[Written request]
Copy out the passage on ADC latency below in full, word for word.

[Extract to read]
I'm sorry I don't understand the term 'zero cycle latency' - I looked for some sort of textbook definition, but can't find any so forgive me if I'm speaking around it.

The reason I got into this thread is that you seem to have been saying that if two converters were clocked together that they shouldn't have any latency differences and if they did, then they were broken. That and a few other misconceptions led me to believe it was simply a misunderstanding of ADC technology that was causing the conversion.

So let me take a step back and discuss for a second where I'm coming from.

First of all, there are a few components of any ADC.

The first is the actual sampler. This is the device that periodically takes a measurement of an analog signal and somehow converts this to a discrete signal of some sort. There is a clock that drives this process. The sample frequency could be Fs or some multiple of that (or in some cases is not slaved at all). I won't pretend to understand all the differences and pros/cons of the types, but this is generally done at the silicon level so that either your Crystal or your Analog Devices or your Burr Brown chip takes an input signal, and a clock and spits out a discrete signal at a data rate higher than the target sample rate.

Second, is the decimating filter. This converts the higher frequency sample rate from the first step into a 24 bit PCM signal at the sample rate we want it to be. This device is generally clocked to the input clock - or at least generates a signal that matches the input clock.

[Given material]
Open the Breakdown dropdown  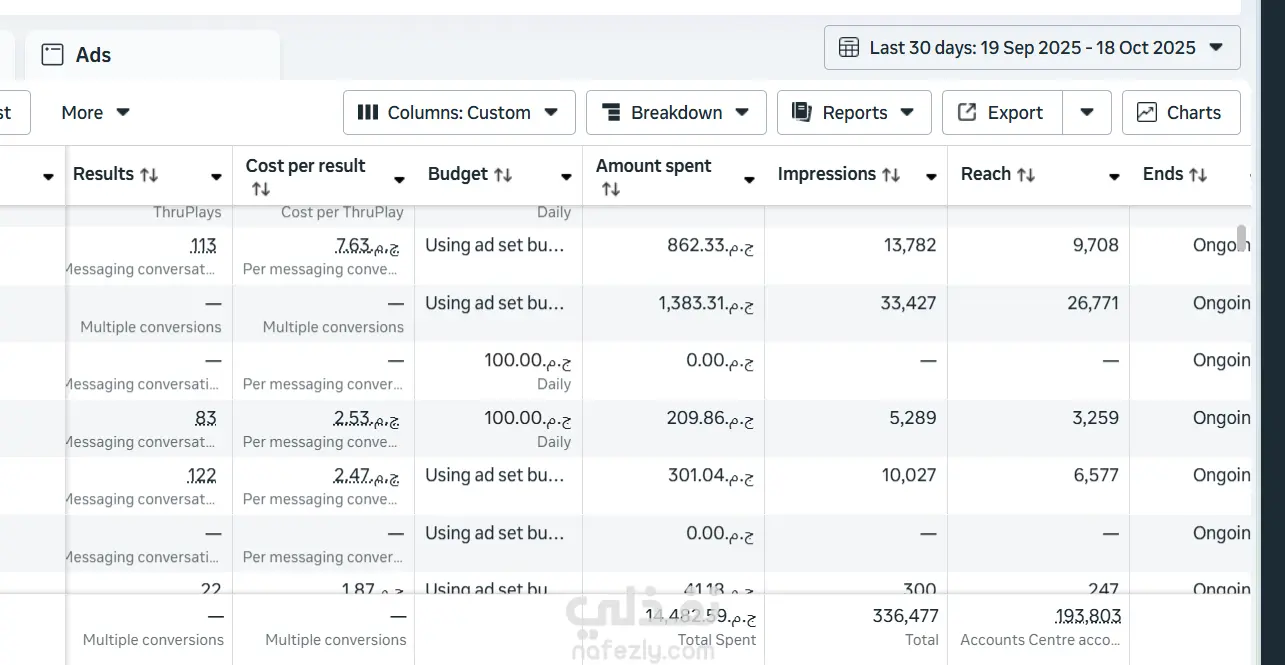[676, 112]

[Complete response]
I'm sorry I don't understand the term 'zero cycle latency' - I looked for some sort of textbook definition, but can't find any so forgive me if I'm speaking around it.

The reason I got into this thread is that you seem to have been saying that if two converters were clocked together that they shouldn't have any latency differences and if they did, then they were broken. That and a few other misconceptions led me to believe it was simply a misunderstanding of ADC technology that was causing the conversion.

So let me take a step back and discuss for a second where I'm coming from.

First of all, there are a few components of any ADC.

The first is the actual sampler. This is the device that periodically takes a measurement of an analog signal and somehow converts this to a discrete signal of some sort. There is a clock that drives this process. The sample frequency could be Fs or some multiple of that (or in some cases is not slaved at all). I won't pretend to understand all the differences and pros/cons of the types, but this is generally done at the silicon level so that either your Crystal or your Analog Devices or your Burr Brown chip takes an input signal, and a clock and spits out a discrete signal at a data rate higher than the target sample rate.

Second, is the decimating filter. This converts the higher frequency sample rate from the first step into a 24 bit PCM signal at the sample rate we want it to be. This device is generally clocked to the input clock - or at least generates a signal that matches the input clock.